Abstract

Application of reductive soil disinfestation (RSD), biochar, and antagonistic microbes have become increasingly popular strategies in a microbiome-based approach to control soil-borne diseases. The combined effect of these remediation methods on the suppression of cucumber Fusarium wilt associated with microbiota reconstruction, however, is still unknown. In this study, we applied RSD treatment together with biochar and microbial application of Trichoderma and Bacillus spp. in Fusarium-diseased cucumbers to investigate their effects on wilt suppression, soil chemical changes, microbial abundances, and the rhizosphere communities.
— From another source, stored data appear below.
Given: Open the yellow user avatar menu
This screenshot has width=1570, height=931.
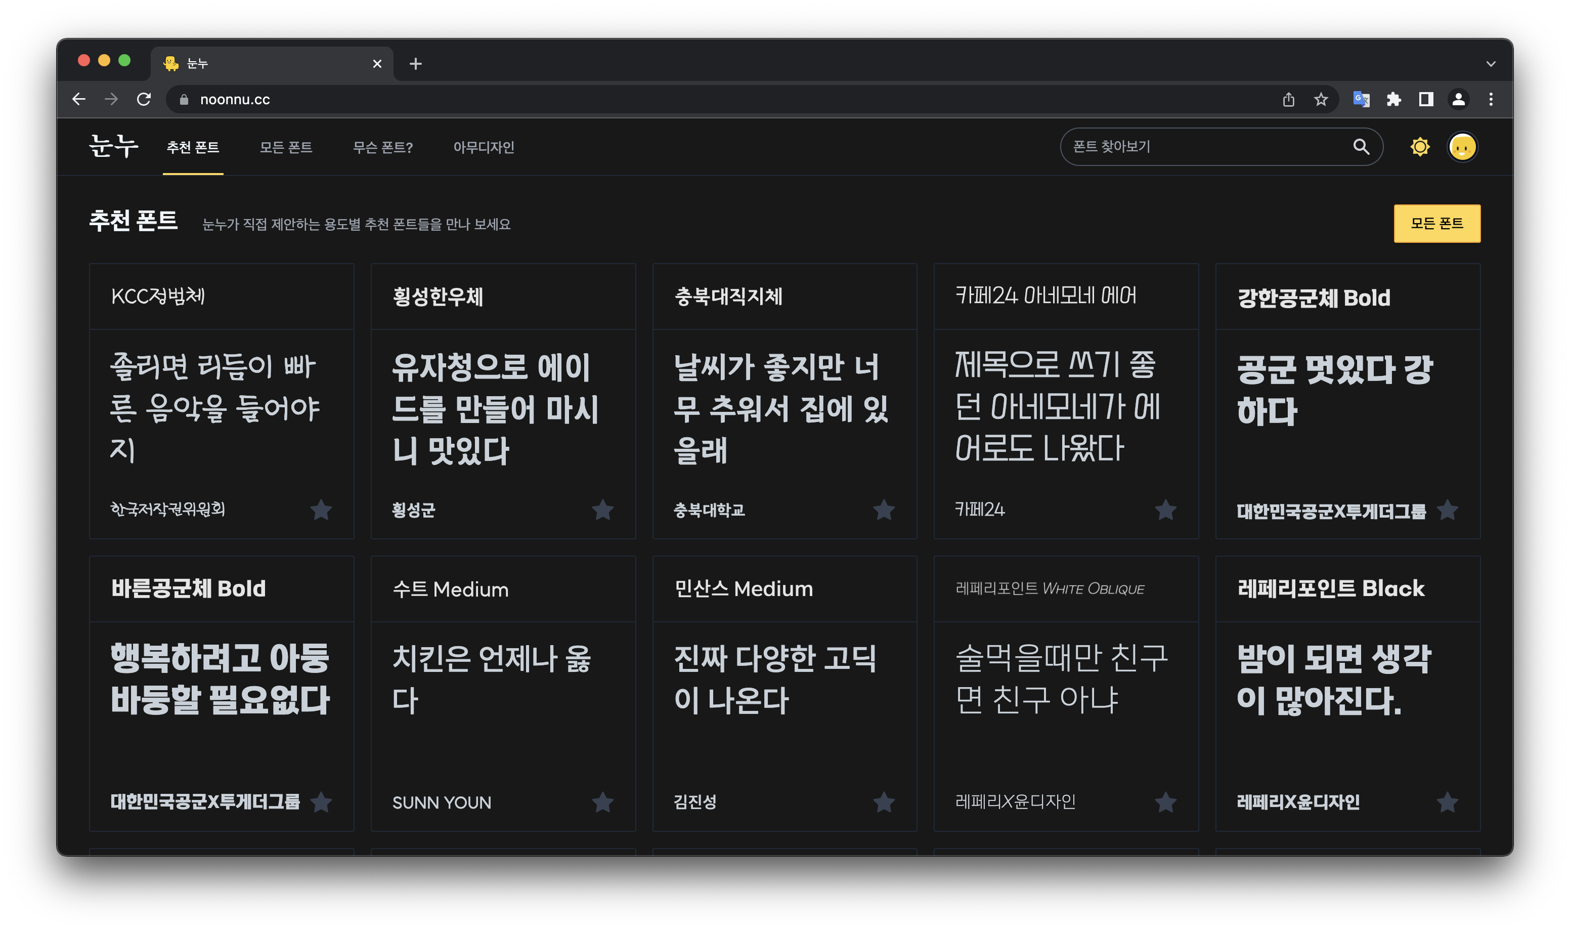Looking at the screenshot, I should pos(1462,147).
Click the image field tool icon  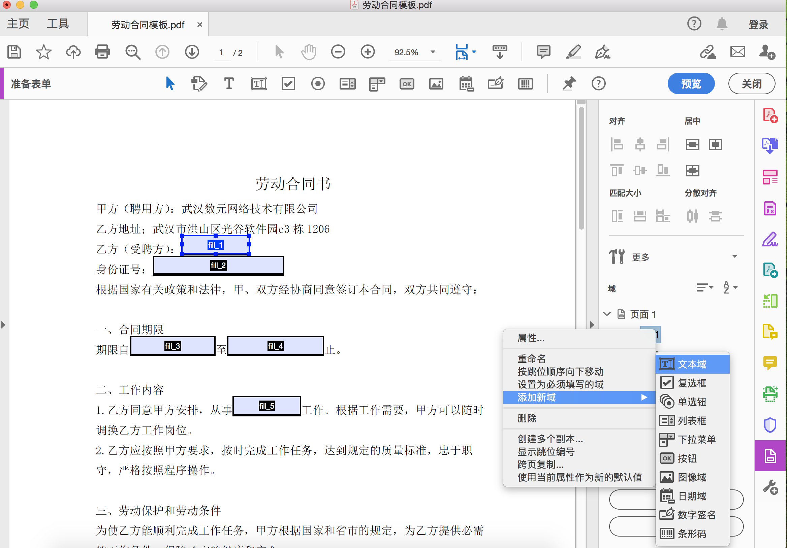tap(436, 84)
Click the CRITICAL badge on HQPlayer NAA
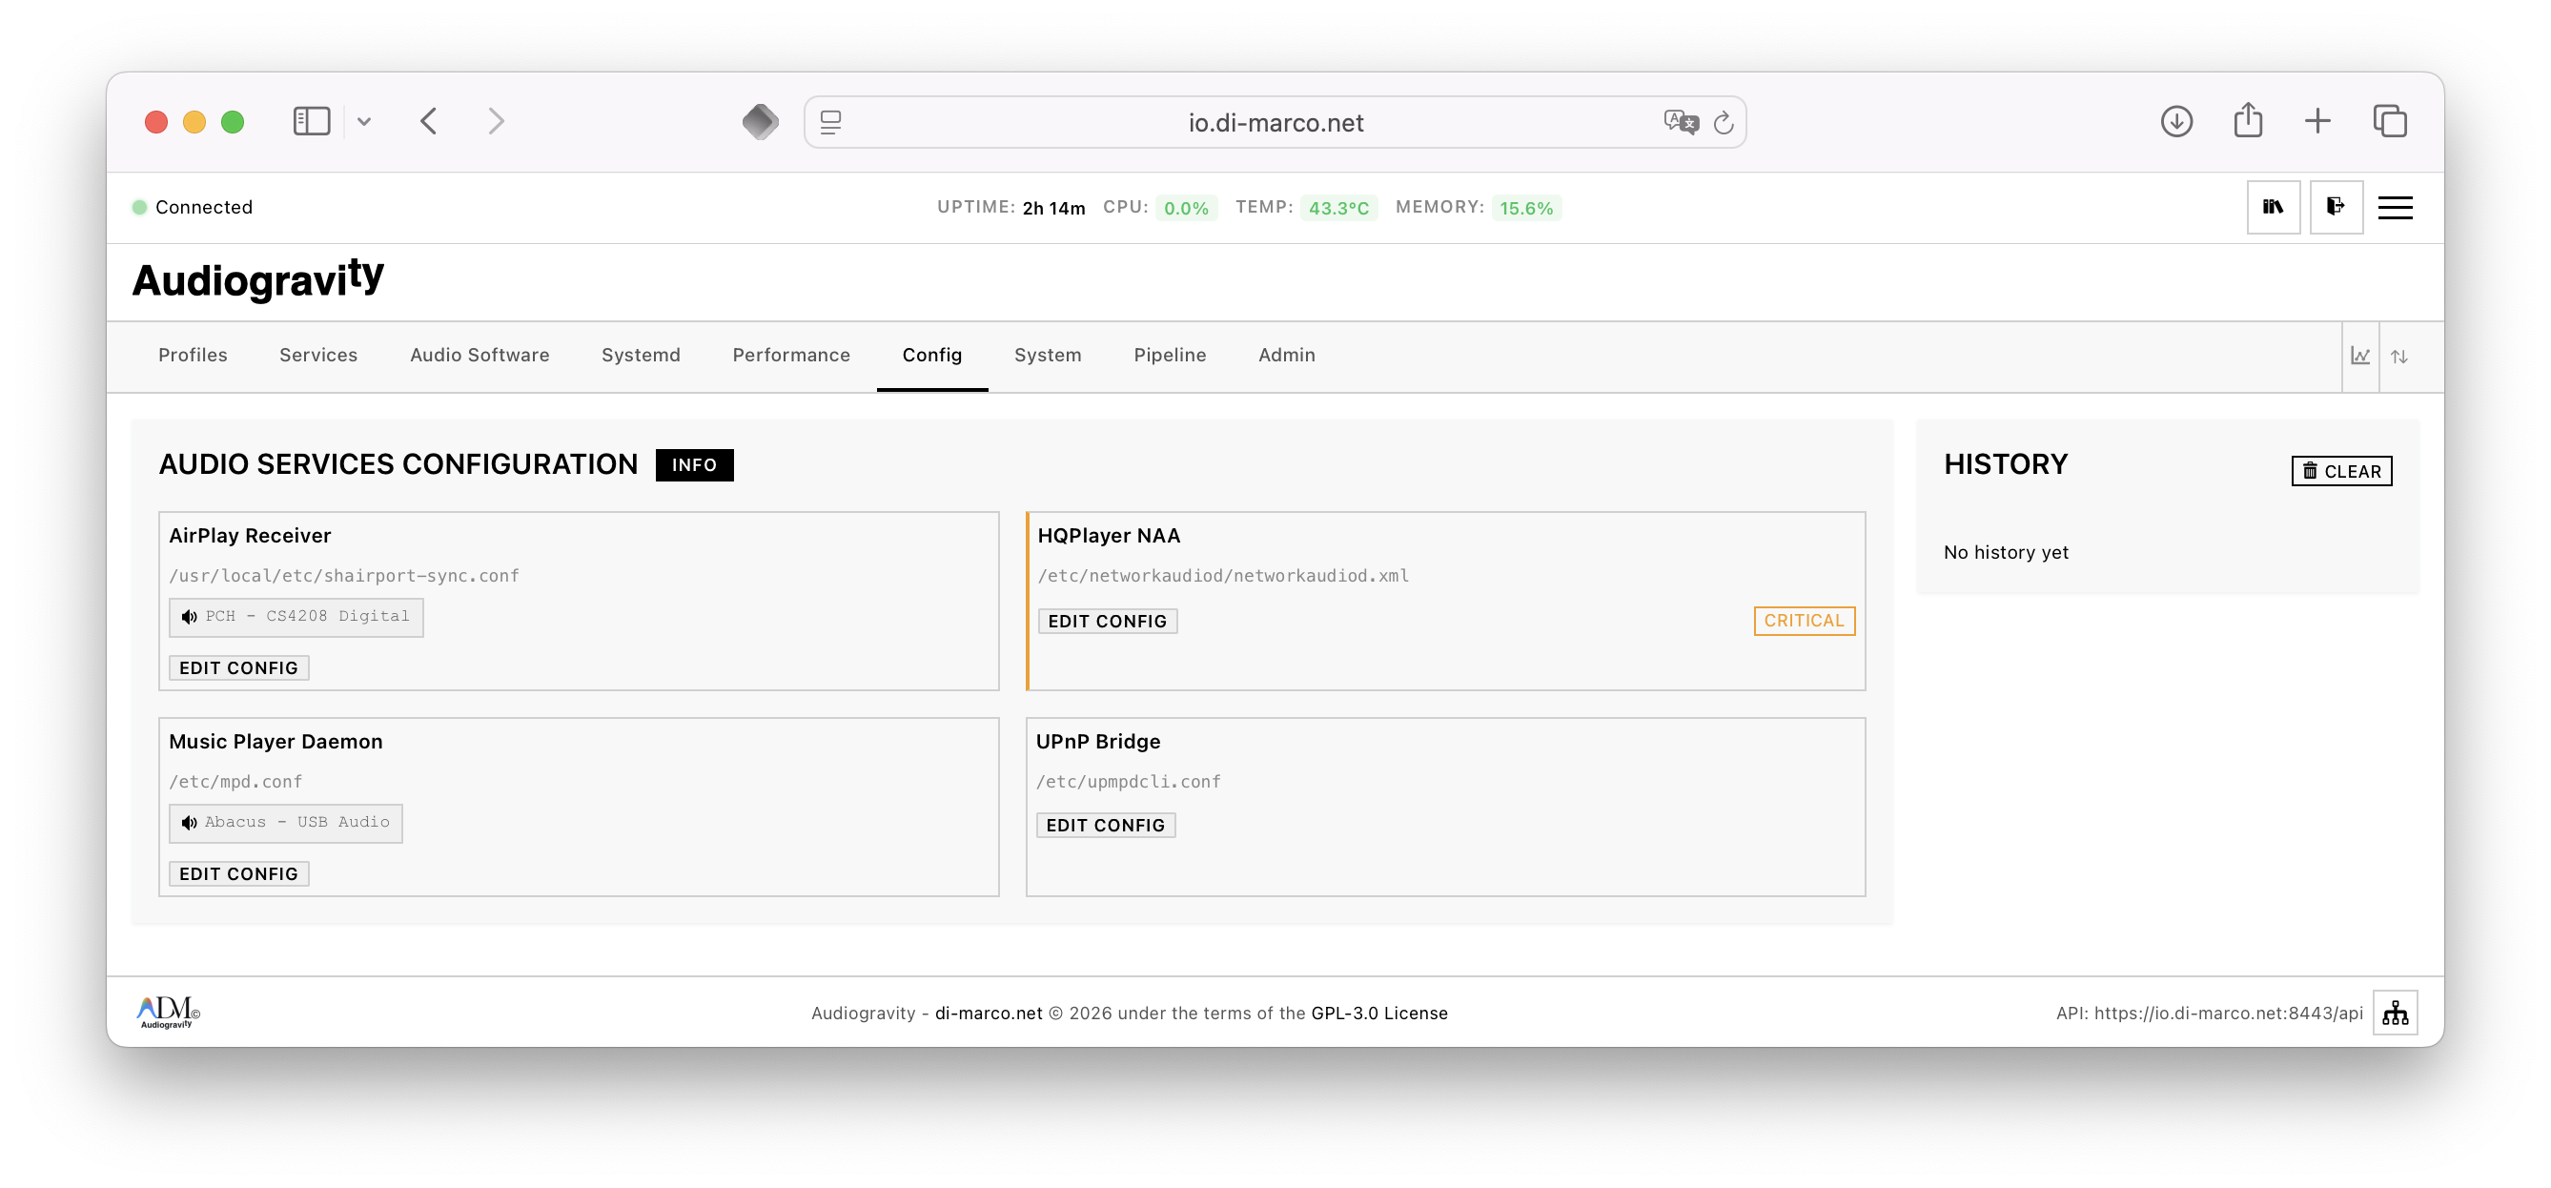The width and height of the screenshot is (2551, 1188). click(1803, 620)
The results showed that initial RSD treatment followed by biochar amendment (RSD-BC) and combined applications of microbial inoculation and biochar (RSD-SQR-T37-BC) decreased nitrate concentration and raised soil pH, soil organic carbon (SOC), and ammonium in the treated soils. Under RSD, the applications of Bacillus (RSD-SQR), Trichoderma (RSD-T37), and biochar (RSD-BC) suppressed wilt incidence by 26.8%, 37.5%, and 32.5%, respectively, compared to non-RSD treatments. Moreover, RSD-SQR-T37-BC and RSD-T37 caused greater suppressiveness of Fusarium wilt and F. oxysporum by 57.0 and 33.5%, respectively. Rhizosphere beta diversity and alpha diversity revealed a difference between RSD-treated and non-RSD microbial groups. The significant increase in the abundance, richness, and diversity of bacteria, and the decrease in the abundance and diversity of fungi under RSD-induced treatments attributed to the general suppression. Identified bacterial (Bacillus, Pseudoxanthomonas, Flavobacterium, Flavisolibacter, and Arthrobacter) and fungal (Trichoderma, Chaetomium, Cladosporium, Psathyrella, and Westerdykella) genera were likely the potential antagonists of specific disease suppression for their significant increase of abundances under RSD-treated soils and high relative importance in linear models. This study infers that the RSD treatment induces potential synergies with biochar amendment and microbial applications, resulting in enhanced general-to-specific suppression mechanisms by changing the microbial community composition in the cucumber rhizosphere.